Steps to Reproduce: 

    1) Run the attached unit test. It will start a client with UTF-8 and server with Latin1 as native codeset. The server will use the translator. The client will send two strings: one containing all ASCII codepoints, the other containing all extra Latin1 codepoints. Both strings are encoded in UTF-8. The server will translate them to Latin1, translate them back to UTF-8 and send them back to the client.
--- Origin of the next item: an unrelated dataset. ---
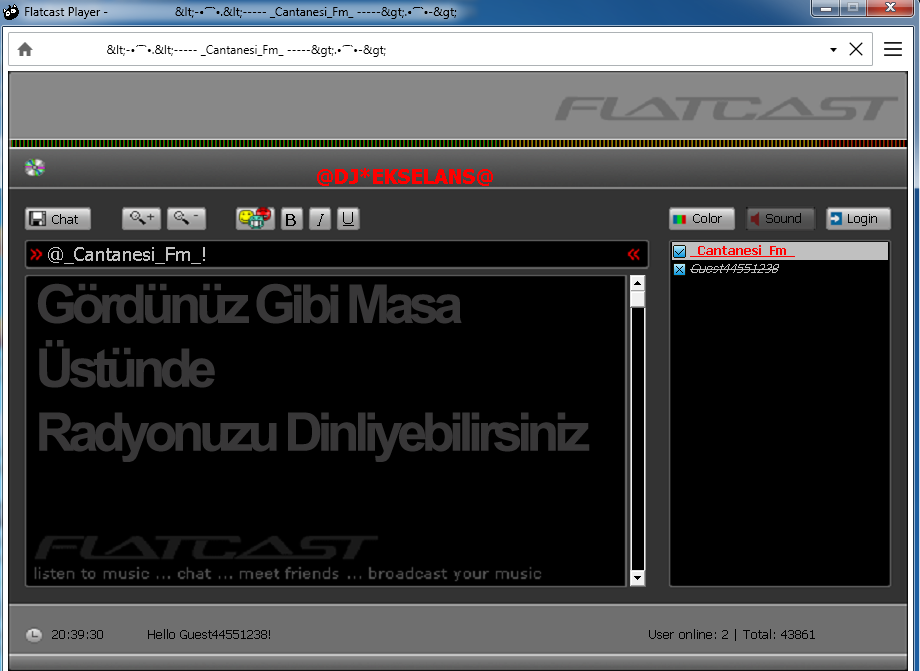The width and height of the screenshot is (920, 671).
Task: Apply underline formatting
Action: (348, 219)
The client will compare the received strings with the one it sent to see if they're identical.

Actual Results: 

    The string with ASCII characters is handled correctly, the other string not.

Expected Results:

    Both strings should be handled correctly.

Build Date & Platform: 

    TAO version 2.1.2, released Sat May 19 14:28:57 CEST 2012, tested on Windows XP

Additional Builds and Platforms: 

    TAO version 2.0.2, released Wed Apr 20 09:52:52 CEST 2011, tested on AIX 5.3

Additional Information:

    I have no idea how to create a patch. I've attached a zip archive containing the unit test, unified diff for the translator cpp and a fixed version of the translator cpp.